Cold Weather Boating Requires Caution, Preparation
WASHINGTON – While many boaters in colder parts of the country have winterized their boats or put them into storage until spring, many still use their vessels for hunting, fishing or transportation. Unfortunately, the risk of a deadly accident is increased with cold weather. Extra caution and preparation should be taken before heading out on the water in winter.

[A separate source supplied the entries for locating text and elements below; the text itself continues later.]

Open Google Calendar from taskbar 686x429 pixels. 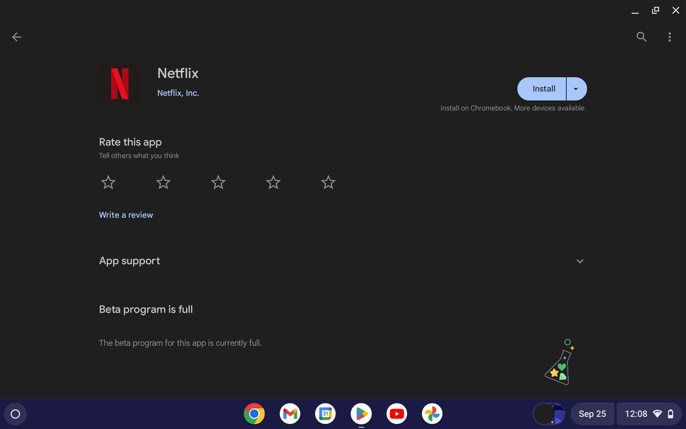(325, 413)
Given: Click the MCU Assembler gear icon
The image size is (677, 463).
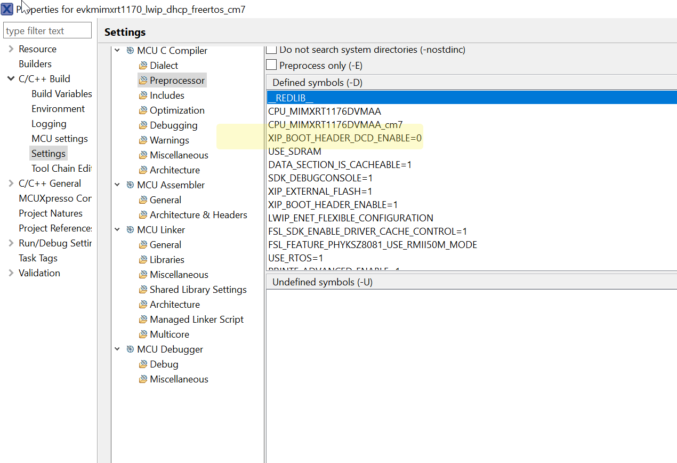Looking at the screenshot, I should 130,185.
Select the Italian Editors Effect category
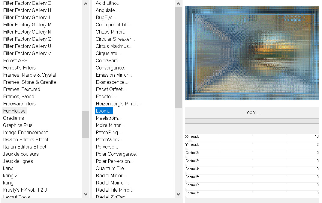Screen dimensions: 322x203 [x=25, y=147]
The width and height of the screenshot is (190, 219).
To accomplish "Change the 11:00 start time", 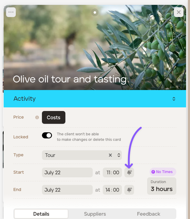I will (x=112, y=172).
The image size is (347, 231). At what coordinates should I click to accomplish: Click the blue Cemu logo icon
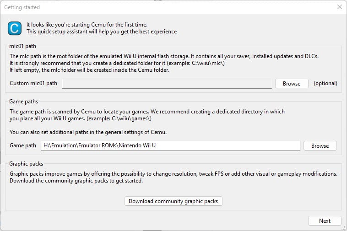[x=15, y=28]
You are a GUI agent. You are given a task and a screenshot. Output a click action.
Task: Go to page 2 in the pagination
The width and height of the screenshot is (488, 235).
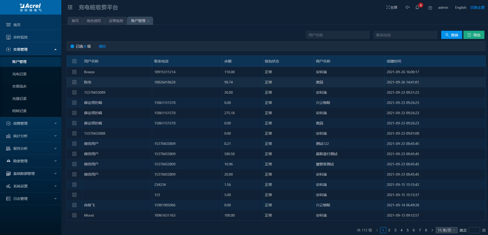click(x=389, y=230)
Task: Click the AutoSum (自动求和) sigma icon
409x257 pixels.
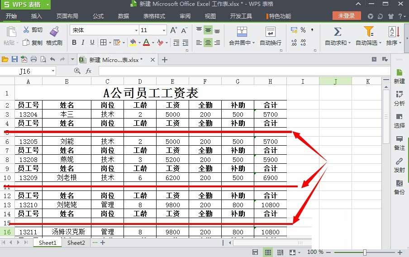Action: (337, 32)
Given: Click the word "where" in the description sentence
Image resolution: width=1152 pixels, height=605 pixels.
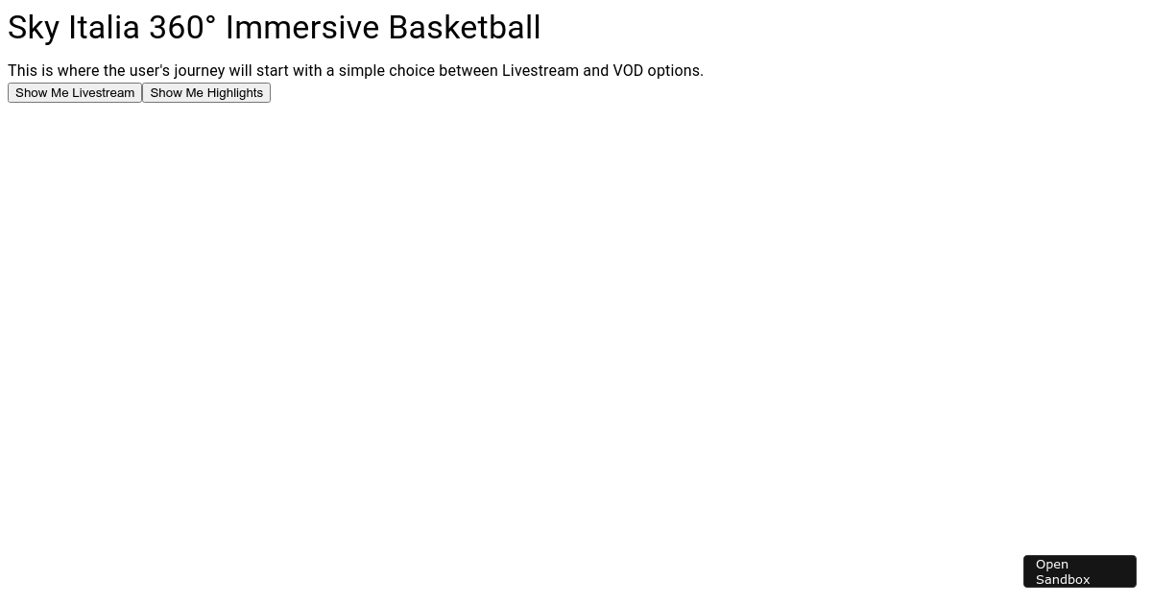Looking at the screenshot, I should [x=78, y=71].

The importance of wearing a life jacket becomes even more critical when the danger for hypothermia is added to other concerns. Sudden immersion in cold water can have severe physiological consequences, including cardiac arrest, quick loss of body heat (the body loses heat 25 times faster in cold water than in cold air) and involuntary inhalation of water (gasping) that results in drowning. Wearing a life jacket can keep the boaters head above water, keep the person warm, and provide a chance for rescue.
Wearing the right clothing also contributes to more enjoyable and safer cold weather boating. Consider layering clothing, and including a wet suit or dry suit, to help ward off hypothermia.
Here are some additional tips for safe winter boating:
~ Assess the risks – think what can go wrong and be fully equipped and prepared.
~ Leave a float plan with a responsible individual who knows your intentions, location, and who to call if you fail to return as scheduled.
~ Carry a VHF radio and an EPIRB (Emergency Position Indicating Radio Beacon), signal flares and other means to draw attention to your location.
~ Be aware of and prepared for the shock of sudden immersion and incapacitating effects of cold water – dress to get wet and carry a change of clothing in a waterproof container.
~ Be aware of activity around your vessel and potential for fast-changing weather.
~ Boat safe and sober – save the alcohol for when you’ve safely returned.
~ Be sure your vessel is in good operating condition and has the necessary safety equipment on board before you leave the dock.
~ Refresh your seamanship skills – take a boating safety course offered by your local Coast Guard Auxiliary flotilla.